Speech Central has recently expanded its features to include support for open-source Text-to-Speech (TTS) engines. This new functionality allows users to integrate TTS engines that are compatible with the OpenAI API, which Speech Central has already supported for some time.
Why Open-Source TTS Engines?
The addition of open-source TTS engines to Speech Central opens up exciting possibilities for users who want more control over their costs. For instance, open-source TTS engines can help significantly reduce your TTS-related expenses by requiring you to only cover your server costs, which are much lower compared to the fees for using commercial TTS solutions like OpenAI’s premium voices.
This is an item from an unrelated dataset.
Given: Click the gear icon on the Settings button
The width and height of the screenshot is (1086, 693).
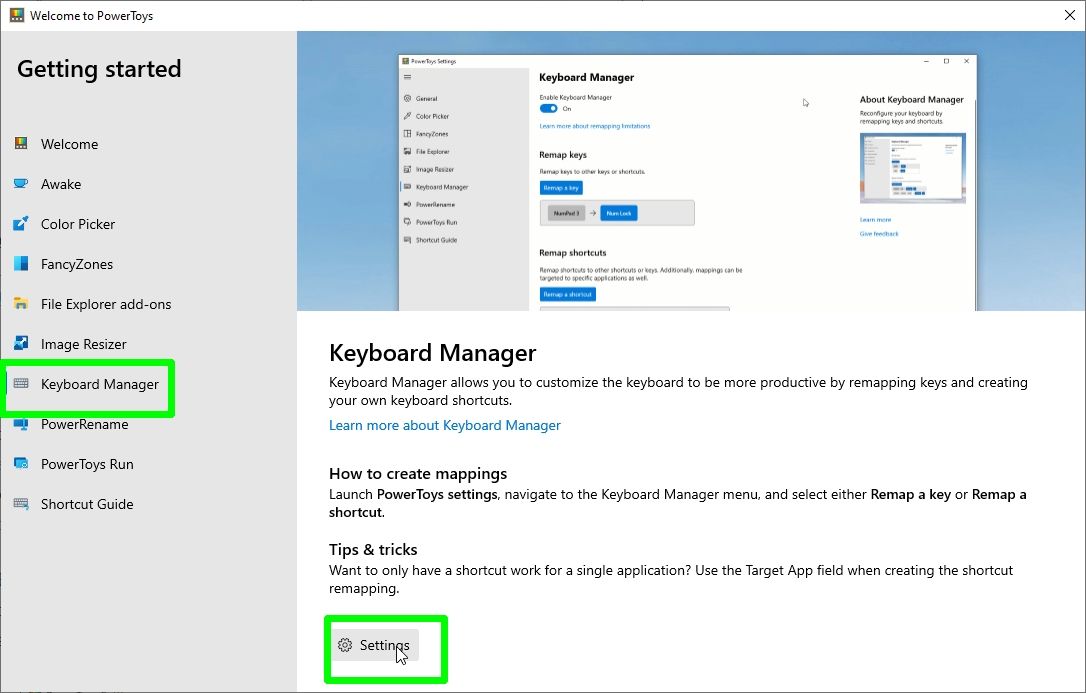Looking at the screenshot, I should (345, 645).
If you use a local device as a server then this comes with almost no associated costs.
While these open-source voices may not always reach the same level of naturalness as OpenAI’s offerings, they still represent a notable improvement over the built-in voices found on iPhone and Mac devices. This gives users a cost-efficient alternative without compromising too much on voice quality.
Setting Up Open-Source TTS
One example of an open-source TTS engine you can integrate with Speech Central is openedai-speech. It provides a way to generate speech using models that align with OpenAI’s API. It is based on Coqui AI’s xtts_v2 and/or piper tts as the backend. For use in Speech Central you are likely to pick xtts_v2 as piper may not offer significant quality improvement over the iPhone built-in voices.
Another example is Kokoro that features OpenAI’s API implemented in Kokoro Web package.
However, it’s worth noting that setting up and maintaining a server for these open-source TTS engines isn’t a simple task. For users who are comfortable managing server infrastructure, this option offers an attractive way to control expenses while maintaining quality. But for others, relying on commercial APIs like OpenAI’s might remain the most practical choice. Please note that if you use your device it must meet some hardware requirements for the service that you use to generate the sound in real time – otherwise you will experience gaps in the speech while the app is waiting for the sound to be generated.
Finally when you setup the server connecting it to Speech Central is easy. Go to Settings > Speech > Voices > Toolbar menu button > OpenAI and ensure to set the Custom URL for your server. Please note that OpenAI has only 6 predefined voices and as such it doesn’t provide the API to pull voices from the server. Your emulation will work by mapping of open source voices to one of those voices.
Speech Central: TTS for Everyone
At its core, Speech Central is about accessibility. By providing support for both commercial and open-source TTS engines, it gives users the flexibility to choose the best solution for their needs, whether it’s optimizing cost or leveraging the latest in AI-generated speech.
With this update, Speech Central continues to be a versatile platform for anyone looking to enhance their reading experience with TTS.